Mazot benzin bulanlar ailelerini alarak Malatya dışına kendilerini güvenli bölgelere atarken bizlerde çoluk ve çocuğun ağlamalarına, soğuktan korunamamalarına dayanamayarak 5 ci günü kendi imkanlarımızla Kocaeli İzmit’e geldik. Çünkü çadır yoktu derme çatma laylon ile dayanamazdı çocuklar.
Depremi yaşamış bir olan Kocaeli halimizden ancak onlar anlar diyerek geldik. Başta Büyükşehir ve Kocaeli Valiliği olmak üzere herkes seferber oldu. Barınma için binlerce kişinin geldiği Kocaeli’de yerleştirmeler sağlandı halende sağlanıyor.
GELELİM MALATYA’YA
Öncelikle Ankara Malatyalılar Derneği Başkanı Battal Yıldız’a, Pütürge Dernekler Federasyonu Genel Başkanı Osman Durmuş’a ve MADEF Genel Merkezine çok teşekkür ediyorum. İlk saatlerden itibaren Malatyalı hayırseverleri koordine ederek yardım tırlarının Malatya ya ilk gelmesini sağladılar.
Bizleri de arayarak durum bilgisi ve nelere ihtiyaç olduğunu sormaları bile bizlere dünyalara bedeldi. İyi ki varlar.
MALATYA’DA BASININ HALİ İÇLER ACISI
Malatya’da ilk günden itibaren en fala zorluğu ie Basın olarak biz çektik. Bir Allah’ın Kulu Valilik ve Belediye Basın bürolarından yetkili bizleri aramadı, sormadı, sorunlarla ilgilenmedi. Ne Basın Kuruluşları ne de Basın Sendikaları aramadı.
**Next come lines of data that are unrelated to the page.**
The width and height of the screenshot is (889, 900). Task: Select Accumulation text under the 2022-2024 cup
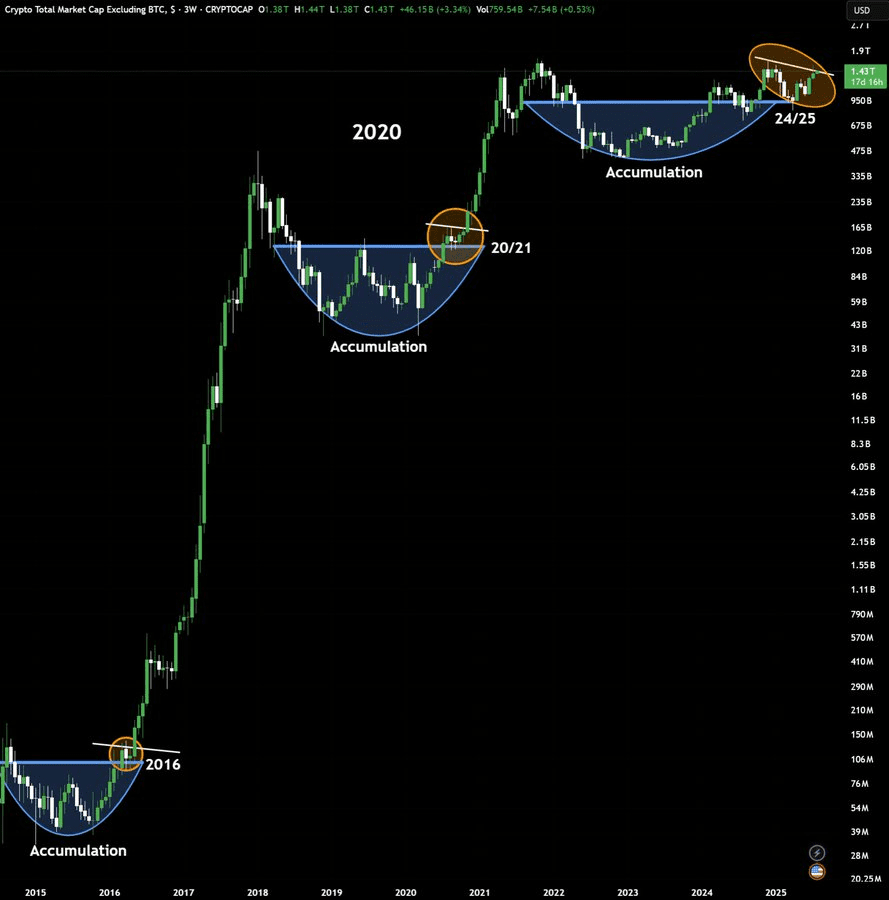click(654, 172)
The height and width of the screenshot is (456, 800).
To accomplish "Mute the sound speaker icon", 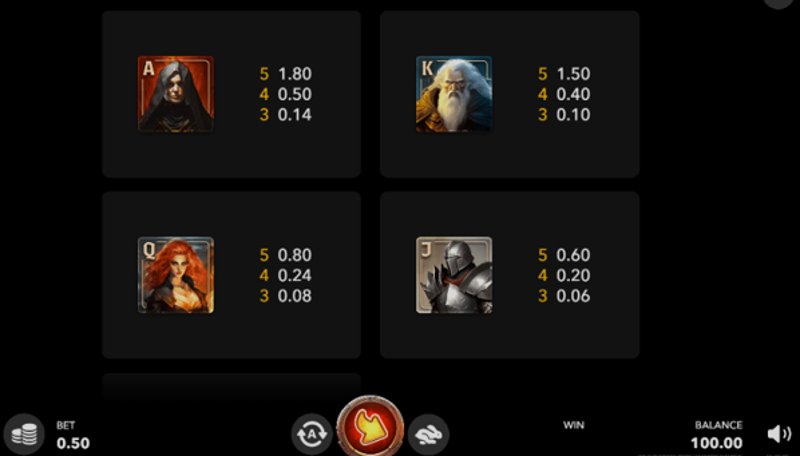I will (x=780, y=434).
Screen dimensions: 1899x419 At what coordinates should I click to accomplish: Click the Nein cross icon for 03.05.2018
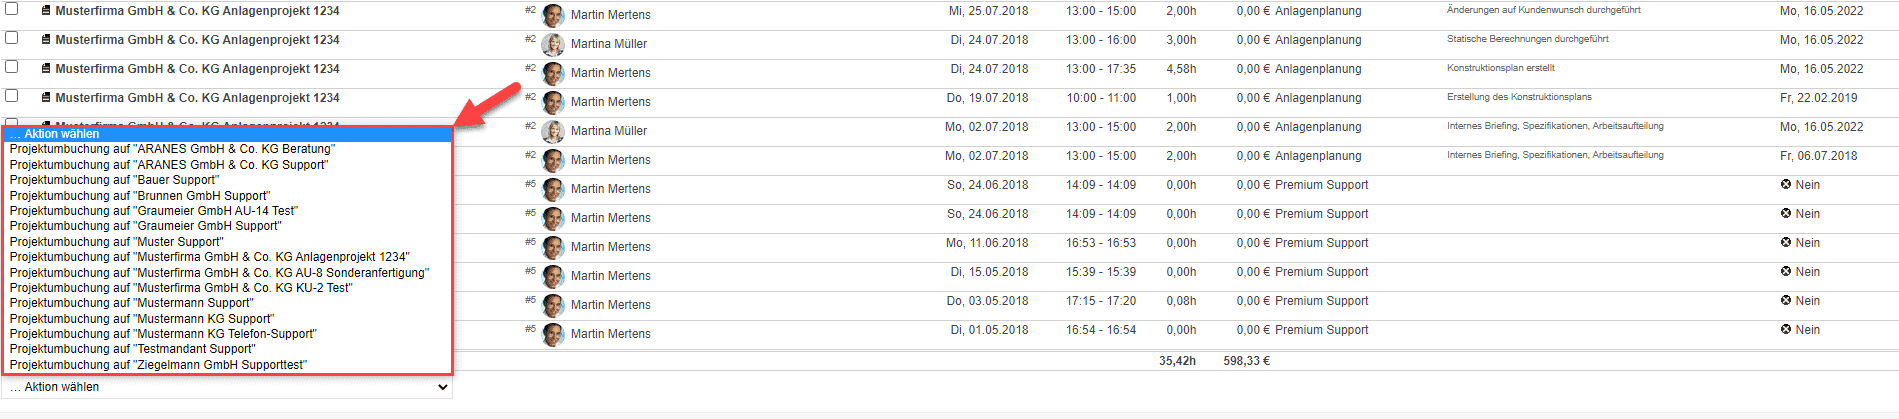(x=1786, y=301)
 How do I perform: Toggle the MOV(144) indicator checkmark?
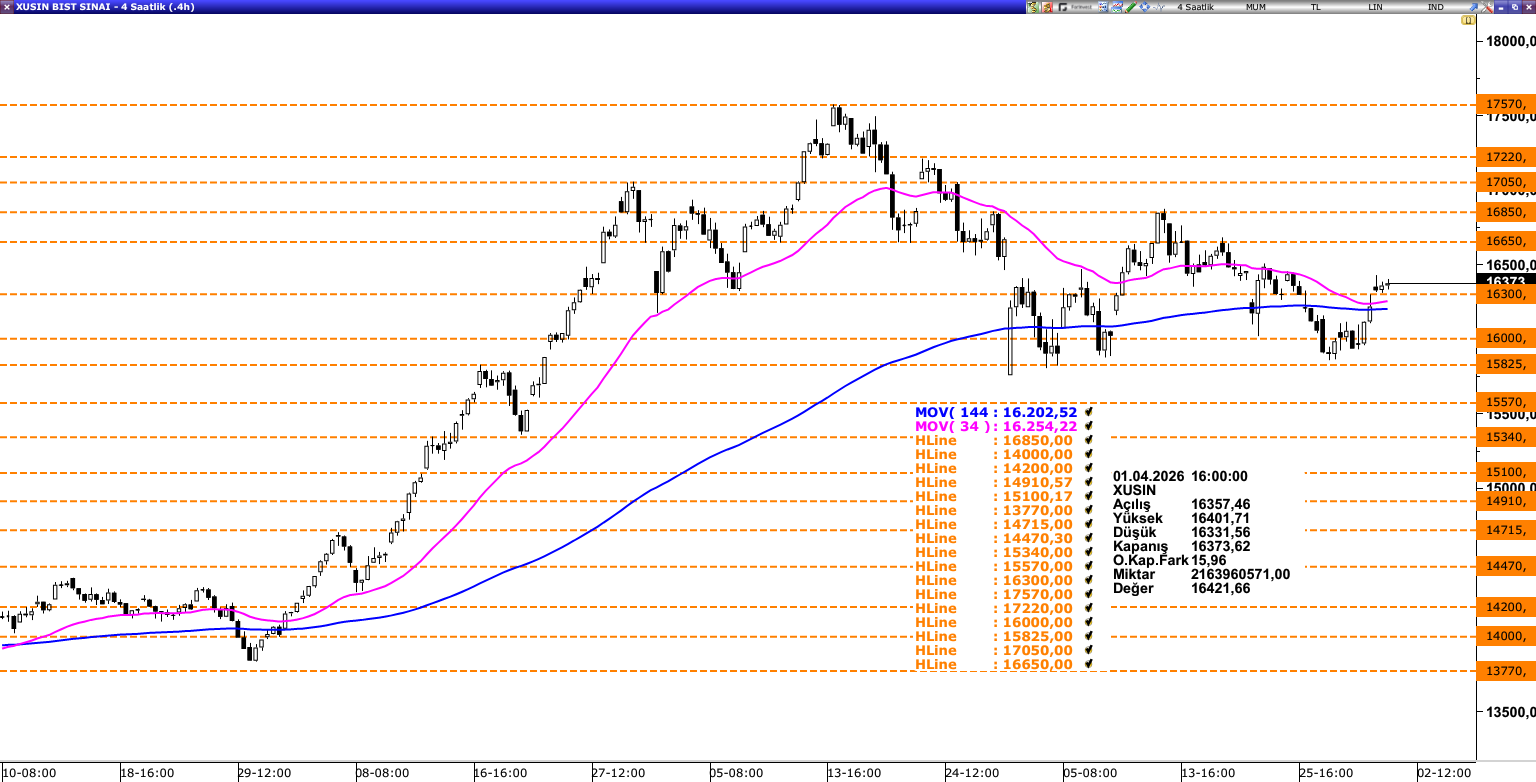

Benim gibi onlarca basın mensubu arkadaşımızın Büroları dümdüz oldu. Tüm malzemeler gitti, yani anlayacağınız sıfırlandık. Belediye yanında basın bürosu oluşturma mesajı geliyor ama şunu diyemiyorlar arkadaşlar buraya gelemeyenlere ne imkan sunabiliriz? Ne ihtiyacınız var? İyi misiniz? Diyen var mıydı.
İnsan Allah’tan korkar Malatya basını bunu hak etmedi. Bunu da söylemek zorundaydım. Yüzlerce ağabeyimiz bizleri arayıp durumumuzu sorarken Sadece Aile ve sosyal Hizmetler il müdürümüz Galip Sökmen, MESOB Başkan Vekili Orhan Özbek ve ESKKK Başkanı Ali Evren sağ olsun arayıp durum hakkında ne yapabiliriz diye bizlerle irtibat kurdu. Abilerimiz aradı. Milletvekili Miraç akdoğan aradı, Bizim Vekillerden bırakın aranmayı bir mesaj dahi gelmedi.
Gerçi Cemiyetler ne yaptı ki belediye ne yapsın. Basın sendikaları isimlerle cemiyetler vasıtasıyla Basın mensuplarının ihtiyacını karşılayabilirdi. Görgü Mahallesinden hangi imkanlarla gelebilecektik. Ama maalesef Sadece Cemiyet Başkanı Vahap Güner Ankara’dan durumumuzu sordu. Allah Büyüktür.
Bu satırları ise İzmit’te yerleştiğimiz yerde birinin bilgisayarından yazıyorum. Depremde ebediyete intikal eden herkese Allah’tan Rahmet Ailelere sabırlar diliyorum. Allah Devletimize zeval vermesin.